Frisoni, come è nato questo progetto?
«Qualche anno fa ho conosciuto due anziane malate di Alzheimer che non si separavano mai da bambolotti riservando loro tenerezze e premure. All’epoca anche la mia nipotina giocava con le bambole, da qui la ricerca di storie dove quest’indole dovesse ergersi e dispiegarsi contro il mondo, più forte di ogni avversità. Così è iniziato il meraviglioso viaggio che mi ha fatto approdare in un mondo parallelo al nostro, terribile e sublime, un mondo che da fuori intravediamo appena, prestandovi un barlume di curiosità. Eppure queste madri coraggio hanno bisogno di attenzione e sostegno, perché sono lasciate sole dalle istituzioni e talvolta anche dal marito. Nel libro presento 15 storie di donne con figli dalle patologie più disparate: dalla sindrome di Down all’autismo, incluse malattie più rare, spesso in comorbilità tra loro. Tutte anime in trincea».

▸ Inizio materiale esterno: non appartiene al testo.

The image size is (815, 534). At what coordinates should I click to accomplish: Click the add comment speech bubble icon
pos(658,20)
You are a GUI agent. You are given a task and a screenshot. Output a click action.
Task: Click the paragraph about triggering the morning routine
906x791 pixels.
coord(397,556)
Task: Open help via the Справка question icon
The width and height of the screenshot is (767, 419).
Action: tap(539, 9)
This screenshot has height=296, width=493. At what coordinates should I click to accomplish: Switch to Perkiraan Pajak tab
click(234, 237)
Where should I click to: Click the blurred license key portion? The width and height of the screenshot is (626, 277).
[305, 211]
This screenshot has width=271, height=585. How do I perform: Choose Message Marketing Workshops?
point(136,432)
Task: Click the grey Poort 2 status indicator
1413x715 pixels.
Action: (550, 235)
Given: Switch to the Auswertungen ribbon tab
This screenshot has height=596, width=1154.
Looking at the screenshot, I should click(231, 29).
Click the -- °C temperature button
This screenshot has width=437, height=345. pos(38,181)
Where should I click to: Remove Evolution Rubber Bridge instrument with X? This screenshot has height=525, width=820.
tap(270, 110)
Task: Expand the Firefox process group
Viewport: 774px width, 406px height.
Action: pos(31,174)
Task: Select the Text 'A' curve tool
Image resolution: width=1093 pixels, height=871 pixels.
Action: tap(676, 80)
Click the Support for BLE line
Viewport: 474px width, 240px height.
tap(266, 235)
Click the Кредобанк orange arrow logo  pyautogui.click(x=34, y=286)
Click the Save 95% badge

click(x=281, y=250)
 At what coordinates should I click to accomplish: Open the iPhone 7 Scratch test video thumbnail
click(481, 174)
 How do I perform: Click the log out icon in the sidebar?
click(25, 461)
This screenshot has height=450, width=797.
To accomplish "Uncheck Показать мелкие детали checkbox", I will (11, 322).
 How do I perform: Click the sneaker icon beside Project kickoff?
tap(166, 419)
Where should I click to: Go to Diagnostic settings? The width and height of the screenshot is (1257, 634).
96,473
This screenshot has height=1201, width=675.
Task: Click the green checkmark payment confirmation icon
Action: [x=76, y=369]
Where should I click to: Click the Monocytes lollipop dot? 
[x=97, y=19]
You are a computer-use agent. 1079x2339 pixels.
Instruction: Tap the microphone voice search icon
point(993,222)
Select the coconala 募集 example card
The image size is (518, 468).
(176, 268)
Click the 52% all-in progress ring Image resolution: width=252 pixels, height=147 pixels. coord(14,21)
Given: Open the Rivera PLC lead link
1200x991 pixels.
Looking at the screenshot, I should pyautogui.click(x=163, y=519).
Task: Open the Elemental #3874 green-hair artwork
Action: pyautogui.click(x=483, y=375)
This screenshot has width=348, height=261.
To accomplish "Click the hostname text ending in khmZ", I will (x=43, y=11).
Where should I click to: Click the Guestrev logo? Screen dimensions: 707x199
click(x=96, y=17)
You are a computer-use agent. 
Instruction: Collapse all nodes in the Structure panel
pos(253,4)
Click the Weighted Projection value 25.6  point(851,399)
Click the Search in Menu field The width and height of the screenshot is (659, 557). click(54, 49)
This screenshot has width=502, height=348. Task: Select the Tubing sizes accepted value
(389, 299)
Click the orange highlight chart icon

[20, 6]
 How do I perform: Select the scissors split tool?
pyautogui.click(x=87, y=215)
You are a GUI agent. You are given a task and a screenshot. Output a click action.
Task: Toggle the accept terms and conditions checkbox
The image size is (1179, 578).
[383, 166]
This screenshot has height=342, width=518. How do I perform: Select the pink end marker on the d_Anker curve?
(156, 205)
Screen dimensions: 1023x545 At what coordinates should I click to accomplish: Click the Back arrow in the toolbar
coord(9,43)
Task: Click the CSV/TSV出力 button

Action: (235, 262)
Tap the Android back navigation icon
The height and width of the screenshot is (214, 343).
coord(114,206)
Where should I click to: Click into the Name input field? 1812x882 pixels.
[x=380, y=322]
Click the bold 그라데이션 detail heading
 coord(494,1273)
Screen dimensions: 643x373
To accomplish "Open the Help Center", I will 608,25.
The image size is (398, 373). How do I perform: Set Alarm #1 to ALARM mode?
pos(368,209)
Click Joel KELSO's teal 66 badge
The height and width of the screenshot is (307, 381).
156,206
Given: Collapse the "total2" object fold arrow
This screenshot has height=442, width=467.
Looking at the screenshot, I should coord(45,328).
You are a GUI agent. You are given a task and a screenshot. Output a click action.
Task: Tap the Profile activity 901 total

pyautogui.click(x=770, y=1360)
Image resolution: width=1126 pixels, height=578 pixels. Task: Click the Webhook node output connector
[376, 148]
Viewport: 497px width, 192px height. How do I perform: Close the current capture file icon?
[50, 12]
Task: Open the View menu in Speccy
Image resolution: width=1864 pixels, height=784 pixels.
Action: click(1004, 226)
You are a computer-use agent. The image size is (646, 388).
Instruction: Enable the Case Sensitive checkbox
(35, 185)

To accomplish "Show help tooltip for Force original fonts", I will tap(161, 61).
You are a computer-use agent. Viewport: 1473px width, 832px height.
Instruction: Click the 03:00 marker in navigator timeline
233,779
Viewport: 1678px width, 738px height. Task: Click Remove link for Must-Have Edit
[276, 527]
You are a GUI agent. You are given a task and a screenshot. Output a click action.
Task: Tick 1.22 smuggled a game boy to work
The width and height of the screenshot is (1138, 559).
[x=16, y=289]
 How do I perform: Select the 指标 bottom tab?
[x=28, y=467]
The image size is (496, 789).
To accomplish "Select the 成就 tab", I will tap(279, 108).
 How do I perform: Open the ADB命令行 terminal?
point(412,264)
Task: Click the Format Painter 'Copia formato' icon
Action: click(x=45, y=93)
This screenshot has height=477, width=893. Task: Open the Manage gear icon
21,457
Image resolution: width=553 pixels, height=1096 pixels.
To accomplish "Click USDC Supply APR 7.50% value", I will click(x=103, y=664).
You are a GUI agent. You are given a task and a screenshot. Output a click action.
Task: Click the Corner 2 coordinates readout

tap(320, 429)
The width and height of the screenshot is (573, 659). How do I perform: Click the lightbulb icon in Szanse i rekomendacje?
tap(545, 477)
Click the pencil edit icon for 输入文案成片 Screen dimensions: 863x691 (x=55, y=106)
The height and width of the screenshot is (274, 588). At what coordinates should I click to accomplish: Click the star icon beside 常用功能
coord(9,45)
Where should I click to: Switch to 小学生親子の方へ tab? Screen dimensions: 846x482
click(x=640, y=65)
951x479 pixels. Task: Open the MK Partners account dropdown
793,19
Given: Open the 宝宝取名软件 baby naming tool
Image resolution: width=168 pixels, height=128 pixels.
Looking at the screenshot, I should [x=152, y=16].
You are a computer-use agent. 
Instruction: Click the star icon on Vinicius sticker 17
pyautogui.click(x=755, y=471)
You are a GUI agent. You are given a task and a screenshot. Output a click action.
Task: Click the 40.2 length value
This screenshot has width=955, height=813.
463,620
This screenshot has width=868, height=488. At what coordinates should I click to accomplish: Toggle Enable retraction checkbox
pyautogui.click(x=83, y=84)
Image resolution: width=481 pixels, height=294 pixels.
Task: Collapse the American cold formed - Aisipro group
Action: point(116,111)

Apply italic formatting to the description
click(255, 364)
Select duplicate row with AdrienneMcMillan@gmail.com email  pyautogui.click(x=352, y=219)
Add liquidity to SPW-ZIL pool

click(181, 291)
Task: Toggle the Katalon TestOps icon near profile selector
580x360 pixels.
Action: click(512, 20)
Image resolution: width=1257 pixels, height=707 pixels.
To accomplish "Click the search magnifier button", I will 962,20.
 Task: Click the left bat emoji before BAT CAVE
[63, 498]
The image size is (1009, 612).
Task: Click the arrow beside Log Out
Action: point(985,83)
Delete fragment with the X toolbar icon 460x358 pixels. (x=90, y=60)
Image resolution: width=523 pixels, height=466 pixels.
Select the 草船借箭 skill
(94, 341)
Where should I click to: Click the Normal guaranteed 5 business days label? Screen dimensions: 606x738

La ricerca volge alla conclusione?
«Desideravo chiudere con la storia di una malattia terminale ma pare impossibile. Il lavoro è andato avanti per ganci e amicizie ma quest’ultima idea ha suscitato scalpore, facendomi sentire un appestato. Non voglio offendere né turbare nessuno, solo ritrarre l’estremo passo dell’amore che consiste nell’accompagnare alla fine del viaggio chi amiamo di più al mondo. Sopravvivere alla propria creatura resta la tragedia più inaudita e straziante. Laddove le parole non bastano, arrivano le immagini».
Cosa accomuna tutte queste donne?
«Un’infinita bellezza interiore e una dignità anche più grande. Desiderano solo che la gente guardi il figlio come un essere umano e non un mostro. Non la vergogna ma il pilastro della famiglia, la base su cui costruire ogni giornata. Una signora di quasi 90 anni mi ha confidato l’angoscia di morire non sapendo a chi lasciare il figliolo, né cosa sarà di lui. Quand’erano migranti in America, una trasfusione non compatibile ha ridotto quest’uomo, ora 60enne, a un bambino di 5 anni, sempre mano nella mano con lei».
Altre vite in salita?
«Una madre con 12 figli: l’ultimo è affetto da gravi patologie che, nel pieno delle pulsioni adolescenziali, lo rendono violento, ma lei è incredibile, non arretra di un passo. Poi c’è la ragazzina che ha bisogno di ogni attenzione, anche di essere imboccata. Questi figli restano eternamente piccoli, con un’infanzia cristallizzata e sospesa nel tempo. Le madri invecchiano ma devono continuare a infilare calzini e cantare ninne nanne, è struggente vedere come li aiutino a vivere ogni esperienza, senza far pesare la fatica enorme che costa. Li portano in vacanza, a ballare, volano sulle due ruote con loro e sperimentano persino la moto d’acqua. È come se riportassero la luce nel buio, strappando all’inferno ciò che inferno non è».
C’è una storia nella storia?
«Quella della donna che non riusciva a restare incinta e si è sottoposta a qualunque tentativo per poi volare in Sudamerica, dopo anni di attesa. È tornata con un frugoletto fra le braccia che crescendo è caduto nel tunnel della droga. Le mie foto li ritraggono a San Patrignano, pronti a rinascere insieme. Non manca chi ha subito aborti spontanei, prima di divenire madre di bambini con disabilità».
Progetti futuri?
«Raccontare la vita degli anziani nelle case di riposo mostrando che fino all’ultimo la vita è sacra, meritevole di rispetto e dignità. E – perché no? – anche di gioia e divertimento».